Typical ice-cream makers of the type here considered include a blender, in which the ingredients used to make ice cream of desired flavor are homogenized, and a freezing compartment in which the resulting mixture is cooled while being continually stirred. The cooling may be carried out with the aid of a surrounding mass of ice cubes or by mechanical refrigeration. In either case, the freezing compartment is generally designed as a depressed portion of a sheet-metal plate (usually of stainless steel) forming the top of the housing which encloses the cooling unit and which may also form a seat for the associated blender; the bottom of the depression forms a boss that is traversed by a drive shaft designed to support a stirrer serving to agitate the freezing mixture.
Since the recessed freezing compartment is integral with the housing, the resulting product must be scooped out somewhat laboriously and the cleaning of the wall and bottom surfaces is not very convenient. Thus, especially with mechanical refrigeration, a water jet must not be used for this purpose since the water could pass through the boss of the compartment bottom and damage the mechanism of the cooling unit, as by entering the venting apertures of its condenser.

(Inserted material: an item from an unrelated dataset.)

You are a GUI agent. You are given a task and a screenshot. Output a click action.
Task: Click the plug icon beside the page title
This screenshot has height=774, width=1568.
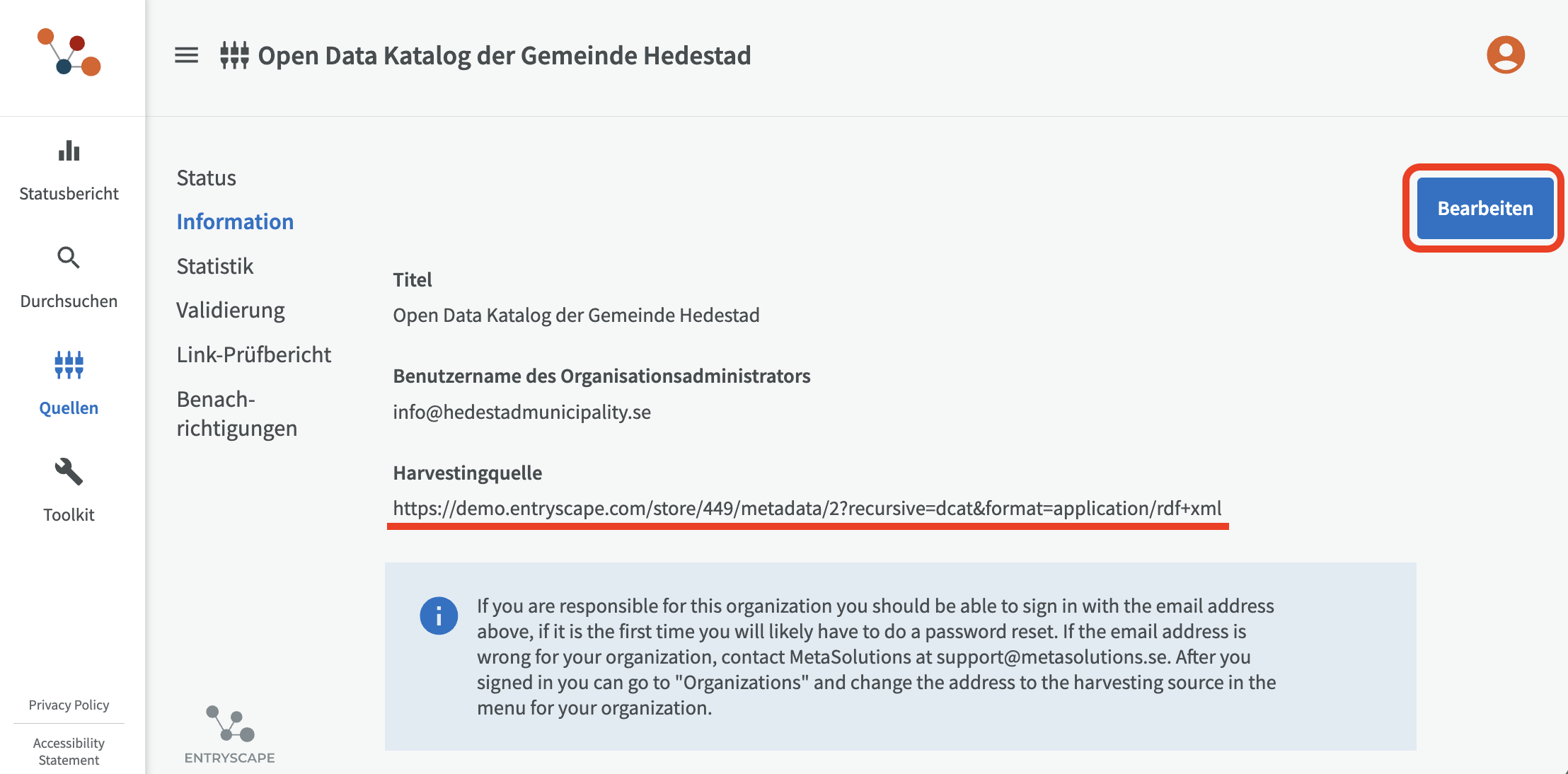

The normal expedient of wiping the compartment with a wet rag is unsatisfactory from a hygienic point of view.
The use of a removable vessel as a container for the mixture to be frozen has been heretofore considered impractical since an ice layer tends to form at the interface between such a vessel and the surrounding compartment wall, that layer not only impeding the removal of the vessel but also inhibiting the heat exchange between the contents of the vessel and the surrounding cooling unit.